Battle of the feds! DOJ, EEOC lock horns on sexual orientation bias


Battle of the feds! DOJ, EEOC lock horns on sexual orientation bias

The U.S. Department of Justice and the Equal Employment Opportunity Commission are at cross purposes in the “gay skydiver” case.

Donald Zarda worked for Altitude Express as a skydiving instructor. Following one jump, a customer complained that Zarda had disclosed his homosexuality and other personal details during the jump. Zarda was fired soon thereafter. He sued Altitude Express claiming sex discrimination under Title VII, gender and sexual orientation discrimination under New York state law, and violation of state and federal wage and hour laws. Zarda is deceased but his lawsuit lives on through the two executors of his estate who have replaced him as plaintiff.
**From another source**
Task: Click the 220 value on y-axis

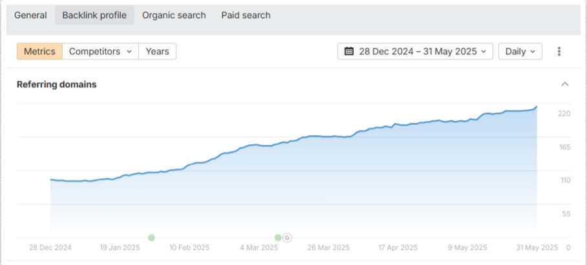Action: (x=564, y=114)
At trial on his state law discrimination claim, the jury found that Zarda had not proved that his sexual orientation was a determining factor in his termination.
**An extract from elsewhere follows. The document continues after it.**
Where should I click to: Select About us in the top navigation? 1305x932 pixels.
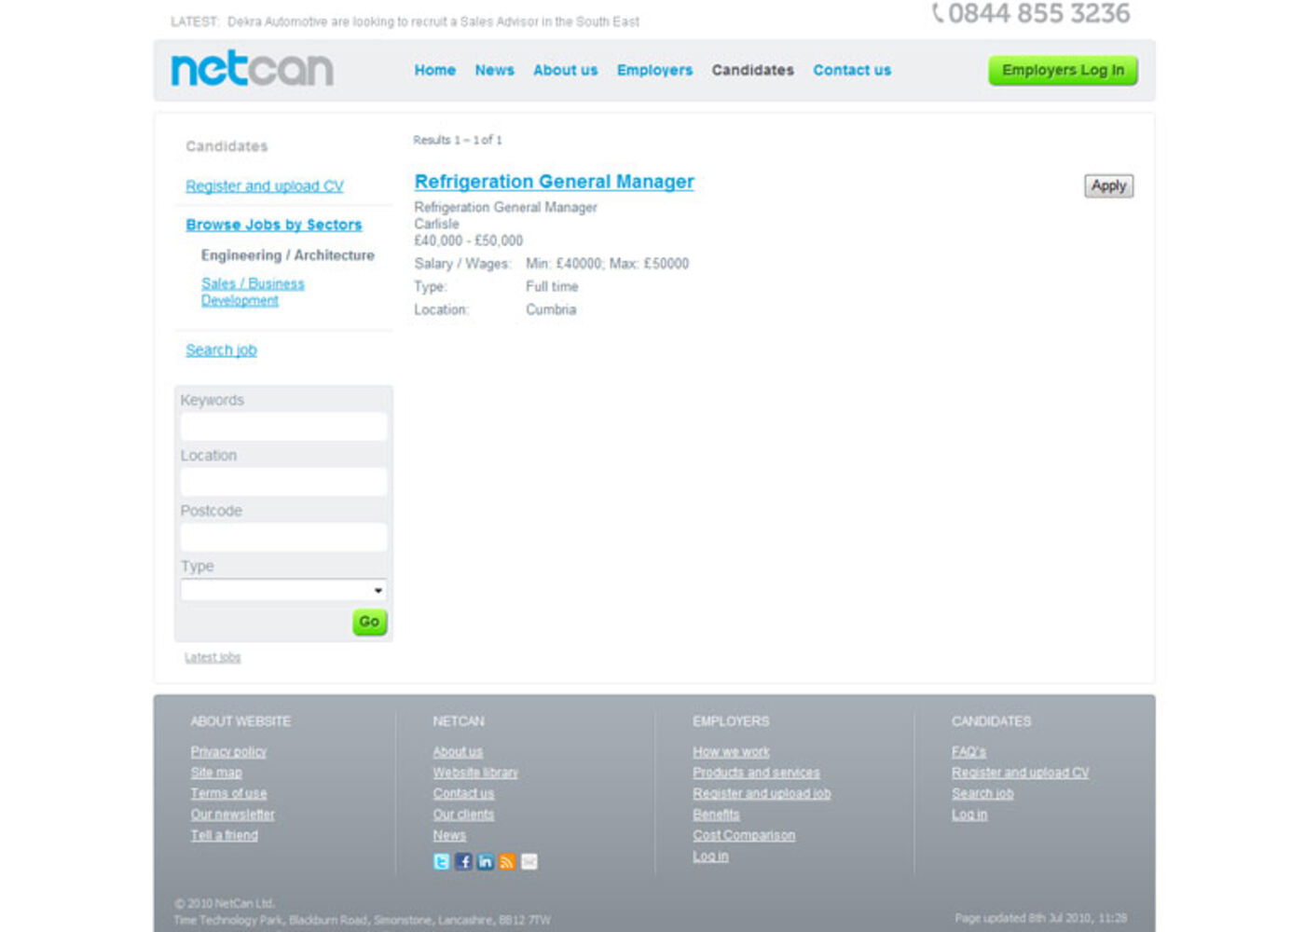pos(565,70)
On appeal, Zarda claimed that Title VII protects against sexual-orientation discrimination and that part of his case should not have been dismissed. The U.S. Court of Appeals for the Second Circuit recently signaled that it might overrule its precedent holding that Title VII’s ban on sex discrimination does not include sexual orientation discrimination.

In late June, the EEOC filed a brief in support of Zarda’s estate, whose lawsuit has been unsuccessful so far. The EEOC argued that Title VII does indeed prohibit discrimination based on sexual orientation.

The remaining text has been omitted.